__Stated goal__.
Gather every line of the data below that contains the string "perform", treating uppercase and lowercase letters as distinct.

[BEGIN]

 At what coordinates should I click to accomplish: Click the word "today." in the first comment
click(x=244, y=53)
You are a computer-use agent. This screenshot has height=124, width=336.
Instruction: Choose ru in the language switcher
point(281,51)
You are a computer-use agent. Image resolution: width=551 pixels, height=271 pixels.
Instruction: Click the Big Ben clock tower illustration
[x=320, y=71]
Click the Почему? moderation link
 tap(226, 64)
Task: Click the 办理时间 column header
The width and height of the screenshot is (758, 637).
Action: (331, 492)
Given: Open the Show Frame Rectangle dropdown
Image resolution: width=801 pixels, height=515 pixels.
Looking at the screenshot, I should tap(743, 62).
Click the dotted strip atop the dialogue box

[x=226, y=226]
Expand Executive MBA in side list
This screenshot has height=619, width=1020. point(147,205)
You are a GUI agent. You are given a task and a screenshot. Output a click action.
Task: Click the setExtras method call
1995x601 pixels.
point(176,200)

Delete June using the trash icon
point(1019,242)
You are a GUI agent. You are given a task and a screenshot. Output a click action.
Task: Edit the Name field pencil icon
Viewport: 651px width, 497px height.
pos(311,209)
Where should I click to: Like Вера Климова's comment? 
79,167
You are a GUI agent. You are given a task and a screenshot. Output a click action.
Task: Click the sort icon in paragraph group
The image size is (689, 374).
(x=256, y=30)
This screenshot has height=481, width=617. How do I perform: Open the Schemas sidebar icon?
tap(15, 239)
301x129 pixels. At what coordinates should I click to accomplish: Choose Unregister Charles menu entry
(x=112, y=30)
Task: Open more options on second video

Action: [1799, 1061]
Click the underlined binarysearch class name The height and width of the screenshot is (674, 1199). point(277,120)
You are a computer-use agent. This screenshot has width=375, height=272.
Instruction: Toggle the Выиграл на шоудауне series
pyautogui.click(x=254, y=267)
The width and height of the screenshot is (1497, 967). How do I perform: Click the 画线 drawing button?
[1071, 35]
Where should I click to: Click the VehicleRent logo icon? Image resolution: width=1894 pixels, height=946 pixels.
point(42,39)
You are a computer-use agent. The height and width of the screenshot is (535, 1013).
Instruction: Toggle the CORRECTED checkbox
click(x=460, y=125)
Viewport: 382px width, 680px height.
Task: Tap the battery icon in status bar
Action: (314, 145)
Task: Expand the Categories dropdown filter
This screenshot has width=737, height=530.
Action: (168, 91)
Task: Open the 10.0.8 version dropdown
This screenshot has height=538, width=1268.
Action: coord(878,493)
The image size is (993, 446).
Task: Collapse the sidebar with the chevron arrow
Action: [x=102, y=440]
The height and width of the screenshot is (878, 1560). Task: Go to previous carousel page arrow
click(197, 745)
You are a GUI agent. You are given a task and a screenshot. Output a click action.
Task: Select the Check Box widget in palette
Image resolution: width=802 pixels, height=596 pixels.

[END]

__The output__.
This screenshot has height=481, width=617. How do I perform: Open the Schemas sidebar icon?
The width and height of the screenshot is (1497, 967). How do I perform: Click the 画线 drawing button?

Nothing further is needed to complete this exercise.